- **DATASET ENTRIES**:
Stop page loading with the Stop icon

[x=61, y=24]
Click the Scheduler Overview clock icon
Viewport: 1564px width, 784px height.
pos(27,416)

- **WHAT TO DO**:
A complete, exact copy of the material above is the expected answer.

- **SOLUTION TO THIS EXERCISE**:
Stop page loading with the Stop icon

[x=61, y=24]
Click the Scheduler Overview clock icon
Viewport: 1564px width, 784px height.
pos(27,416)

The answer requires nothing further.